The DirectX 10 SDK became available in February 2007.[9]

New features:

1)Fixed pipelines[10] are being done away with in favor of fully programmable pipelines (often referred to as unified pipeline architecture), which can be programmed to emulate the same.

2)New state object to enable (mostly) the CPU to change states efficiently.

3)Shader model 4.0 enhances the programmability of the graphics pipeline. It adds instructions for integer and bitwise calculations.

4)Geometry shaders, which work on adjacent triangles which form a mesh.

5)Texture arrays enable swapping of textures in GPU without CPU intervention.

6)Predicated Rendering allows drawing calls to be ignored based on some other conditions. This enables rapid occlusion culling, which prevents objects from being rendered if it is not visible or too far to be visible.

7)Instancing 2.0 support, allowing multiple instances of similar meshes, such as armies, or grass or trees, to be rendered in a single draw call, reducing the processing time needed for multiple similar objects to that of a single one.[11]



Number 1 allows the programmers to custom build effects

Number 5 reduces the workload on the CPU when swapping textures

Number 7 would be used for representing 3d trees and grass and such.

The rest are basicaly effect the efficiency on the graphics processing.

To reproduce these functions in DX9 the CPU would be taking on a lot more load. Sort of makes sense when people talk about lower frame rates under ROF.

Cheers!

Ailantd
12-15-2012, 12:16 PM
If seems RoF visuals are not DX9 issue but art direction issue: artistic style vs. photo realistic style and maybe lighting technologies complexity.

That is the real point here. It´s about having Oleg in the team or not. Even CoD suffered that lighting downgrade since Oleg departure.

In its artistic and lighting department, RoF is not years, not DX versions below CoD, it´s thousands Olegs below CoD. Even the original IL2 is better in color choice than RoF. Sad, but true.

Sorry, but I can´t have any confidence in the artistic direction that let that horrible over glowing white horizon or that acid blue sky in RoF reach the final product and stay there for years.

AbortedMan
12-17-2012, 06:37 PM
That is the real point here. It´s about having Oleg in the team or not. Even CoD suffered that lighting downgrade since Oleg departure.

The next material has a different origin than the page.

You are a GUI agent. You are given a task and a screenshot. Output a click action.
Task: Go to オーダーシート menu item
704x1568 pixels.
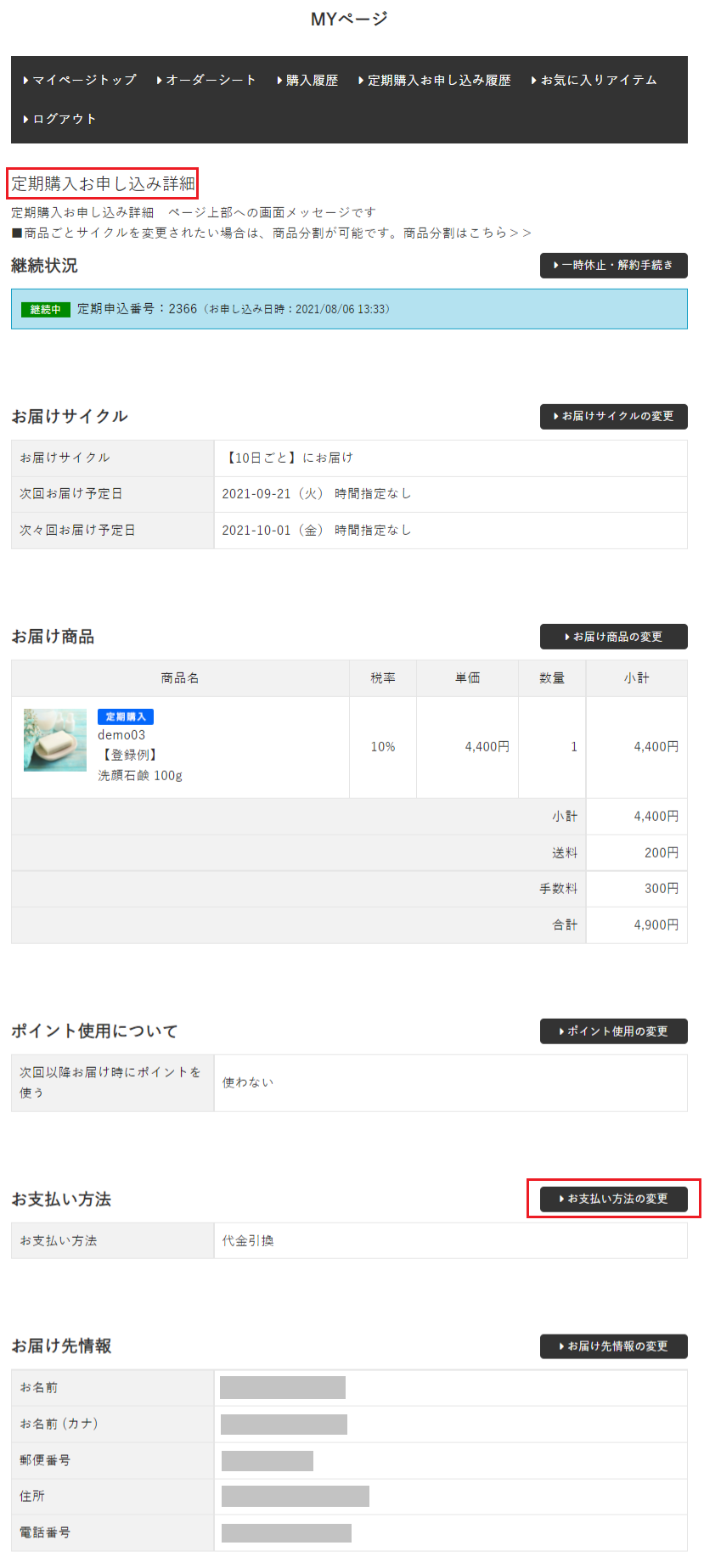point(210,80)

In its artistic and lighting department, RoF is not years, not DX versions below CoD, it´s thousands Olegs below CoD. Even the original IL2 is better in color choice than RoF. Sad, but true.

Sorry, but I can´t have any confidence in the artistic direction that let that horrible over glowing white horizon or that acid blue sky in RoF reach the final product and stay there for years.

Sounds like you need some gamma correction in your life, friend.

Jaws2002
12-17-2012, 06:46 PM
Sounds like you need some gamma correction in your life, friend.

He is right. Many colors in ROF are not natural. Just feel off. The sky is wrong, the horizon is too bright, and few other things that show the strong "artistic licence" used in making the lighting engine.

WTE_Galway
12-17-2012, 10:05 PM
But will it be available as an iPhone app ?

Wolf_Rider
12-18-2012, 05:01 AM
give it time, Galway... give it time ;)

arthursmedley
12-18-2012, 12:20 PM
Why would the new production team go with a 12 year old Dx system (based on the release date for B.o.S. and the first release of DX9) when there is a better one now.



Is it because the R.o.F. engine is based on DX9 and to change it is not economically viable.



You've just answered your own question!

Ailantd
12-18-2012, 06:58 PM
Sounds like you need some gamma correction in your life, friend.

ROF artist team are the ones needing a serious gamma correction in their lifes, friend.